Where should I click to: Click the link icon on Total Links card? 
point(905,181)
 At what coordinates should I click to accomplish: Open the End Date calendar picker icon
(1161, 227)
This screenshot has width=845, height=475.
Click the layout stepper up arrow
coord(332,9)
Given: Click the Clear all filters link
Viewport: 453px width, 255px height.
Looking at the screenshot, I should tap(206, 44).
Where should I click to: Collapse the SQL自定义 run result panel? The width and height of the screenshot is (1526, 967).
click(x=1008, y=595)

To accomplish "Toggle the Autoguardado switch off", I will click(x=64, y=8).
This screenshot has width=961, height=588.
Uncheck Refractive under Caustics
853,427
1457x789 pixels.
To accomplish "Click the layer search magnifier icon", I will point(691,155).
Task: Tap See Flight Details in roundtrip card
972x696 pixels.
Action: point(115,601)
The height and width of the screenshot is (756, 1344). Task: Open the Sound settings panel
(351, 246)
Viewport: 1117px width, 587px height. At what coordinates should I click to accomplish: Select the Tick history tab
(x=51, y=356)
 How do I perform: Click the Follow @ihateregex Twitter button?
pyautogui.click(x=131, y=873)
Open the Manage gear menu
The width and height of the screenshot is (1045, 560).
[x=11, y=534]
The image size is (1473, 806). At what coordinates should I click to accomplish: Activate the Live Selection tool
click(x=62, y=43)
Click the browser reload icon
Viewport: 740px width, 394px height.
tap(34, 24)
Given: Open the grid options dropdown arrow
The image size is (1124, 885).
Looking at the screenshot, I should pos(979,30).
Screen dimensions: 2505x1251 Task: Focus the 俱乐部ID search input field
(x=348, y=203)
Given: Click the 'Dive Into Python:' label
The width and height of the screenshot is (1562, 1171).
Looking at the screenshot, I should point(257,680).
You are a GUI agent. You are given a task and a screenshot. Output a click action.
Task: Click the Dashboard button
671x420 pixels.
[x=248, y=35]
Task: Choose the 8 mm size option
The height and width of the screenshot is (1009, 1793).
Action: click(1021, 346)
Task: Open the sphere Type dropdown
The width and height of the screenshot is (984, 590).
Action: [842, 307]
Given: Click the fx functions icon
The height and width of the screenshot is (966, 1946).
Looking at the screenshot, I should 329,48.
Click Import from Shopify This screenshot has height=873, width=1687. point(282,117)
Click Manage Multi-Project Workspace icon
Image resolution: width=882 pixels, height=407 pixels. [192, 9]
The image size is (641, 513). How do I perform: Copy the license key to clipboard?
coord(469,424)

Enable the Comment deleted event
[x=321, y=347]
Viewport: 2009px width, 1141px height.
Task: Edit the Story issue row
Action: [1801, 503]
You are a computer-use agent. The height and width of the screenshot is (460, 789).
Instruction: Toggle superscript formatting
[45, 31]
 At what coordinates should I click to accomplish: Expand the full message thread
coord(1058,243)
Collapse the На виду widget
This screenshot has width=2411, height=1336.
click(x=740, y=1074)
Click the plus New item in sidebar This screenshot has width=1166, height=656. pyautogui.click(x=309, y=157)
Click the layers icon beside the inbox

# # # # #

■ EXERCISE BRIEF ■
All entries above are to be transcribed verbatim.

■ WRITTEN SOLUTION ■
Where should I click to: Click the link icon on Total Links card? 
point(905,181)
 At what coordinates should I click to accomplish: Open the End Date calendar picker icon
(1161, 227)
This screenshot has width=845, height=475.
Click the layout stepper up arrow
coord(332,9)
Given: Click the Clear all filters link
Viewport: 453px width, 255px height.
Looking at the screenshot, I should tap(206, 44).
Where should I click to: Collapse the SQL自定义 run result panel? The width and height of the screenshot is (1526, 967).
click(x=1008, y=595)

To accomplish "Toggle the Autoguardado switch off", I will click(x=64, y=8).
This screenshot has width=961, height=588.
Uncheck Refractive under Caustics
853,427
1457x789 pixels.
To accomplish "Click the layer search magnifier icon", I will point(691,155).
Task: Tap See Flight Details in roundtrip card
972x696 pixels.
Action: point(115,601)
The height and width of the screenshot is (756, 1344). Task: Open the Sound settings panel
(351, 246)
Viewport: 1117px width, 587px height. At what coordinates should I click to accomplish: Select the Tick history tab
(x=51, y=356)
 How do I perform: Click the Follow @ihateregex Twitter button?
pyautogui.click(x=131, y=873)
Open the Manage gear menu
The width and height of the screenshot is (1045, 560).
[x=11, y=534]
The image size is (1473, 806). At what coordinates should I click to accomplish: Activate the Live Selection tool
click(x=62, y=43)
Click the browser reload icon
Viewport: 740px width, 394px height.
tap(34, 24)
Given: Open the grid options dropdown arrow
The image size is (1124, 885).
Looking at the screenshot, I should pos(979,30).
Screen dimensions: 2505x1251 Task: Focus the 俱乐部ID search input field
(x=348, y=203)
Given: Click the 'Dive Into Python:' label
The width and height of the screenshot is (1562, 1171).
Looking at the screenshot, I should point(257,680).
You are a GUI agent. You are given a task and a screenshot. Output a click action.
Task: Click the Dashboard button
671x420 pixels.
[x=248, y=35]
Task: Choose the 8 mm size option
The height and width of the screenshot is (1009, 1793).
Action: click(1021, 346)
Task: Open the sphere Type dropdown
The width and height of the screenshot is (984, 590).
Action: [842, 307]
Given: Click the fx functions icon
The height and width of the screenshot is (966, 1946).
Looking at the screenshot, I should 329,48.
Click Import from Shopify This screenshot has height=873, width=1687. point(282,117)
Click Manage Multi-Project Workspace icon
Image resolution: width=882 pixels, height=407 pixels. [192, 9]
The image size is (641, 513). How do I perform: Copy the license key to clipboard?
coord(469,424)

Enable the Comment deleted event
[x=321, y=347]
Viewport: 2009px width, 1141px height.
Task: Edit the Story issue row
Action: [1801, 503]
You are a computer-use agent. The height and width of the screenshot is (460, 789).
Instruction: Toggle superscript formatting
[45, 31]
 At what coordinates should I click to accomplish: Expand the full message thread
coord(1058,243)
Collapse the На виду widget
This screenshot has width=2411, height=1336.
click(x=740, y=1074)
Click the plus New item in sidebar This screenshot has width=1166, height=656. pyautogui.click(x=309, y=157)
Click the layers icon beside the inbox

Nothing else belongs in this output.